No todos los filósofos matan a su mujer

El odio que el filósofo Althusser profesó a su padre a lo largo de toda su vida se debía al doble martirio que había infligido a su madre, violarla en el lecho por las noches y humillarla en público al galantear con sus amigas. Había dejado a Lucienne el hogar y los hijos, para él se había reservado el trabajo, el dinero y el mundo exterior.

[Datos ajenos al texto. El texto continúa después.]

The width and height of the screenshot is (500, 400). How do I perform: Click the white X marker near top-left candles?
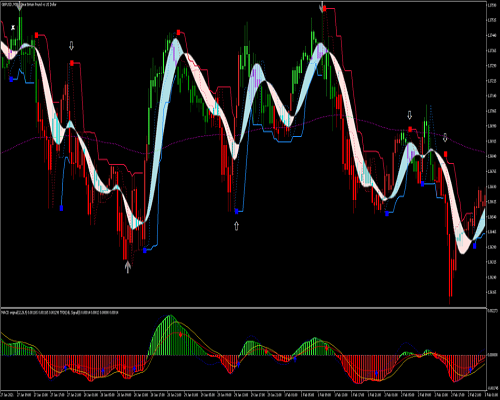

Llegado el tiempo cuando Althusser ya era un ser misántropo y paranoico, sobre este sustrato vital entró la figura de su mujer Hélène, condenada a soportar sus continuas depresiones. El martirio de su esposa se sobrepuso al de su madre. Se estaba repitiendo la historia. Frente al éxito intelectual del filósofo reconocido en todo el mundo, Hélène vivía condenada a un segundo plano, nadie preguntaba por ella, para los devotos y admiradores de su marido ella no existía. El hecho de que todas las llamadas fueran para él y ninguna para su mujer el filósofo lo llevaba como un suplicio entre la compasión y el desprecio. No obstante era Hélène la que lo llevaba al hospital, la que atendía a todas sus necesidades diarias mientras él sentía que estaba reproduciendo con su mujer el mismo tormento que su padre había ejercido con su madre.